3月14日付Valorサイト(2)によると、ペトロブラスは25日に経営審議会のメンバー刷新や利益配分などを審議する定例総会を開くが、総会直前のこの時期に経営審議会が分裂状態に陥った。また、8日付オ・グローボサイト(3)によると、サンパウロ州連邦裁判所が政府側審議会メンバーで元閣僚のセルジオ・レゼンデ氏の任務差し止めも起きるなど、混乱が広がっている。
経営審議会は最大株主の国側6人、少数株主4人、同社従業員代表1人の11人からなる。2月13日付ポデール360など(4)(5)によると、国は2月13日に、ピエトロ・メンデス議長やジャン・ポール・プラテス総裁らの現職メンバー6人を含む8人の候補を指名した。他方、少数株主達は複数議決権導入を求めており、国側メンバーは最大2人減る可能性がある。
各候補は同社の任命方針や法的要件を満たしているかを検証するためのバックグラウンドチェック(BCI)を受ける必要があり、その結果は適格性委員会に提出される。同委員会の評価は勧告扱いで、総会で承認する必要はない。投票は複数投票で、単一候補に投票が集中したり、複数候補に票が分散したりする。
もう一つの重要テーマは配当金で、普通配当142億レの分配と、将来の配当及ぶ株式利息の分配用の資本報酬準備金430億レの留保その他について分析する。配当金の分配問題は、同社の市場価値下落と、政府、投資家、ペトロブラスの間の危機並びに総裁の進退問題を引き起こした。
配当金が引き起こした危機は、政府側並びにその意向を汲むメンバーが普通配当だけを払い、特別配当は払わないと決めたことが原因だ。
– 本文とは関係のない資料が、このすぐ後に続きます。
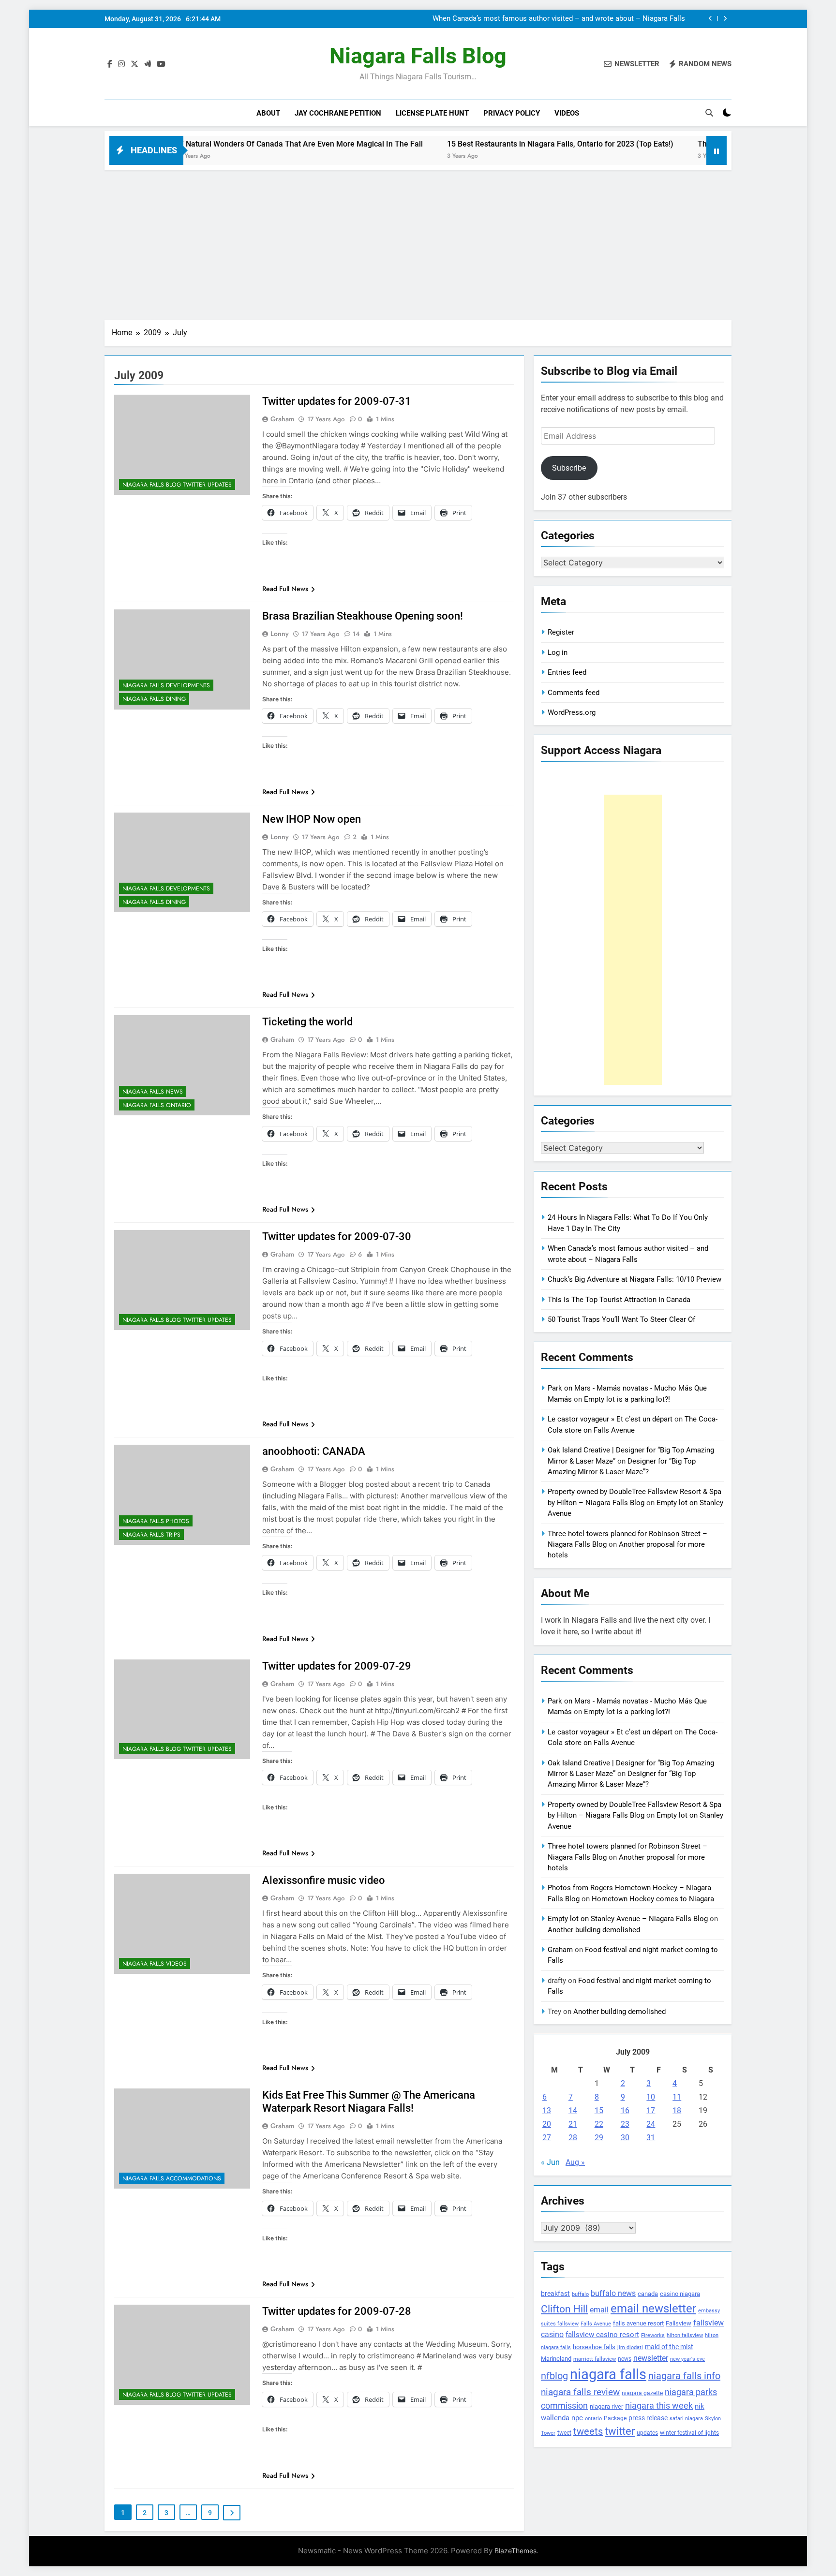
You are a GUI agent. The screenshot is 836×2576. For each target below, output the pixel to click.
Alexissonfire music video (323, 1880)
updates (647, 2432)
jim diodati (630, 2347)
プラテス総裁は特別配当の半分を払うよう主張した上、政府の意向が優勢となった時点で棄権して政府の反感を買った。他方、市場や投資家は特別配当の支払い停止に反発し、3月に同社の市場価値の大幅下落を招いた。
8日付エスタード紙(6)にもあるように、同件は総裁解任への動きを加速化する一方、経営審議会分裂も招いた。7日付G1サイト(1)によると、少数株主側メンバーのマルセロ・ガスパリノ氏がメディアの取材で政治的な決定と政府の介入を批判したのを受け、ピエトロ議長が書状を送り、どの審議が政治的利益のために同社に損害を与える意図をもって行われたのかの指摘を含む説明と証拠提出を求めたのだ。
ガスパリノ氏はこれを受け、証券取引委員会に議長の行為の合法性の調査を要請。ピエトロ議長は政府側メンバーが同社の利益を守るためではなく、政治的決定を下したという証拠のない告白について調査するよう、同社法定監査委員会に要請した。
プラテス総裁はアレッシャンドレ・シルヴェイラ鉱山動力相からの批判後、大統領に対話を申し入れたが、受け入れられなかった。8日付インフォ・マネーなど(7)(8)(9)(10)によると、ルーラ氏は7日夜、鉱山動力相、ルイ・コスタ官房長官、ハダジ財相との緊急会合を開こうとしたが、情報が洩れて中止。その代わり、ハダジ財相との会合を8日18時に開き、同件について協議することを決めた。